Batch and column tests were conducted to evaluate the adsorption and hydrolysis of post-detonation residues of IMX-101 in three DoD range soils amended with modified PCMs[22]. Results indicated that adding PCMs enhanced the removal of NTO, NQ, and DNAN in soils compared to the soil controls, with enhancement factors ranging from 50 to 300. Consistent with previous results, NTO exhibited the highest partition coefficients (Kd) in PCM-amended soils compared to DNAN and NQ despite its highly polar and anionic character. Among various PCMs, QA-modified AC performed best, followed by unmodified AC and chars.

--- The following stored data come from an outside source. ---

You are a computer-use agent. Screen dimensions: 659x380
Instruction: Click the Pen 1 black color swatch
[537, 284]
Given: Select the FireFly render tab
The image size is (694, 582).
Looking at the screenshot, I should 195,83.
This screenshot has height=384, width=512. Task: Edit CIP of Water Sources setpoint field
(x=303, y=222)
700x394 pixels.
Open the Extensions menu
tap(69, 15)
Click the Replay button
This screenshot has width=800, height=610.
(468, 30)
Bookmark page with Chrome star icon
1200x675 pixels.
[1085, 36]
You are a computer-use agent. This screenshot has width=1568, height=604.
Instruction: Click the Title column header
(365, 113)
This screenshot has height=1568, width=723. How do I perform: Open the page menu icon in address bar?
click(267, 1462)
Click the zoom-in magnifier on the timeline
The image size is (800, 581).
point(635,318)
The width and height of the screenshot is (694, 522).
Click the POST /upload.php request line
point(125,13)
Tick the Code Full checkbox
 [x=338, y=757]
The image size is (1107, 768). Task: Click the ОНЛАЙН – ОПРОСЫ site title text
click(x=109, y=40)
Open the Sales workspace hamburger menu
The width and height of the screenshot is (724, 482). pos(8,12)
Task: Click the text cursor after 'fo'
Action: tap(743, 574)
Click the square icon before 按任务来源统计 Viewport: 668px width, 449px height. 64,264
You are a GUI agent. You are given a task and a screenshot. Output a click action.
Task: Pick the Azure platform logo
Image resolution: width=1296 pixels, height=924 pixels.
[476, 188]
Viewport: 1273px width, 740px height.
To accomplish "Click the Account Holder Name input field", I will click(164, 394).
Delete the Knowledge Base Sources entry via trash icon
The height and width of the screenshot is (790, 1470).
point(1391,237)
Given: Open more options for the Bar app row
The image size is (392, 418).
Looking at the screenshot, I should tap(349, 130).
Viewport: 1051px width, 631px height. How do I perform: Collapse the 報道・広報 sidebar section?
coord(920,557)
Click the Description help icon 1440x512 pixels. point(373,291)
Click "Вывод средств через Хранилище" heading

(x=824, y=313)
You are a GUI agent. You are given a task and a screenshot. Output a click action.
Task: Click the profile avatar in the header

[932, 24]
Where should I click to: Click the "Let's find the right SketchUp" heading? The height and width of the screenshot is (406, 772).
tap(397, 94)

The Kd values of NTO, NQ, and DNAN were slightly lower in the IMX-101 mixture than individually, possibly due to the adsorption competition from other constituents in IMX-101. The treatment was evaluated at pH 8, 10, and 12. No NTO decay was observed across the investigated pH range with or without PCM. By contrast, up to 13% of NQ was removed but only at pH > 10. Up to 90% DNAN decay occurred at pH 10 and 12 over 7 days in soils amended with modified AC. The 2% amendment dose was most effective, maintaining its adsorption capacity and reactivity over three consecutive IMX-101 additions. Column tests confirmed that 2% PCM addition significantly delayed the NTO, NQ, and DNAN breakthrough. The breakthrough volume (defined as treatment volume resulting in Concentrationout=0.1*Concentrationin) of NTO, NQ, and DNAN correlated with their Kd values obtained from the batch tests, where no retention was observed in the absence of PCM amendments. These findings highlight the feasibility of using modified PCM to simultaneously retain and transform IMX residues, providing a strategy for using reactive amendments in situ to sustain military operation and pollutant abatement.